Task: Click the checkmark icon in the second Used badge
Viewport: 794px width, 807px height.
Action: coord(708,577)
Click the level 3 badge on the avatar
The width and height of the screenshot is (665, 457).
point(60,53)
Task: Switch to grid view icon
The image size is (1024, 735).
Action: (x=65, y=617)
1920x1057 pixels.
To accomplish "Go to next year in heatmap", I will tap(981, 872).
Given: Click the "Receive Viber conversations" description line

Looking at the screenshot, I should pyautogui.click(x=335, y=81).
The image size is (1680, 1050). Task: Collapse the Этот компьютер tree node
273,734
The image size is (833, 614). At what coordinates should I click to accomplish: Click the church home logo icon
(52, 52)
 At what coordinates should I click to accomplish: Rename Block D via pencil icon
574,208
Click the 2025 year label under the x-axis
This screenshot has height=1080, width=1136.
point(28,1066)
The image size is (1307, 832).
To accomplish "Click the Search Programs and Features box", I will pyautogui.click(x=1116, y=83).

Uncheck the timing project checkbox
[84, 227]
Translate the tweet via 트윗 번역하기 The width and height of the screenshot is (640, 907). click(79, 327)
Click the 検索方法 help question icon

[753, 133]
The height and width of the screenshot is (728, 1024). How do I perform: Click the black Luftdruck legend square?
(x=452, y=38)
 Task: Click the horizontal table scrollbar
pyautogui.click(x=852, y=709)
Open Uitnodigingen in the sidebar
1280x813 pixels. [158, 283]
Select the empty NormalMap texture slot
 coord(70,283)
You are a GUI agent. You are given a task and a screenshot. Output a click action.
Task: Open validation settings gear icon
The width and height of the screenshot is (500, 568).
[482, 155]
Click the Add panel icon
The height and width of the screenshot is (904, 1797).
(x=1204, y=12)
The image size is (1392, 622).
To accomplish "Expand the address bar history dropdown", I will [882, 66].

* _Work item_:
Give back every entry above, complete and exact.

* _Result for this task_:
Task: Click the checkmark icon in the second Used badge
Viewport: 794px width, 807px height.
Action: coord(708,577)
Click the level 3 badge on the avatar
The width and height of the screenshot is (665, 457).
point(60,53)
Task: Switch to grid view icon
The image size is (1024, 735).
Action: (x=65, y=617)
1920x1057 pixels.
To accomplish "Go to next year in heatmap", I will tap(981, 872).
Given: Click the "Receive Viber conversations" description line

Looking at the screenshot, I should pyautogui.click(x=335, y=81).
The image size is (1680, 1050). Task: Collapse the Этот компьютер tree node
273,734
The image size is (833, 614). At what coordinates should I click to accomplish: Click the church home logo icon
(52, 52)
 At what coordinates should I click to accomplish: Rename Block D via pencil icon
574,208
Click the 2025 year label under the x-axis
This screenshot has height=1080, width=1136.
point(28,1066)
The image size is (1307, 832).
To accomplish "Click the Search Programs and Features box", I will pyautogui.click(x=1116, y=83).

Uncheck the timing project checkbox
[84, 227]
Translate the tweet via 트윗 번역하기 The width and height of the screenshot is (640, 907). click(79, 327)
Click the 検索方法 help question icon

[753, 133]
The height and width of the screenshot is (728, 1024). How do I perform: Click the black Luftdruck legend square?
(x=452, y=38)
 Task: Click the horizontal table scrollbar
pyautogui.click(x=852, y=709)
Open Uitnodigingen in the sidebar
1280x813 pixels. [158, 283]
Select the empty NormalMap texture slot
 coord(70,283)
You are a GUI agent. You are given a task and a screenshot. Output a click action.
Task: Open validation settings gear icon
The width and height of the screenshot is (500, 568).
[482, 155]
Click the Add panel icon
The height and width of the screenshot is (904, 1797).
(x=1204, y=12)
The image size is (1392, 622).
To accomplish "Expand the address bar history dropdown", I will [882, 66].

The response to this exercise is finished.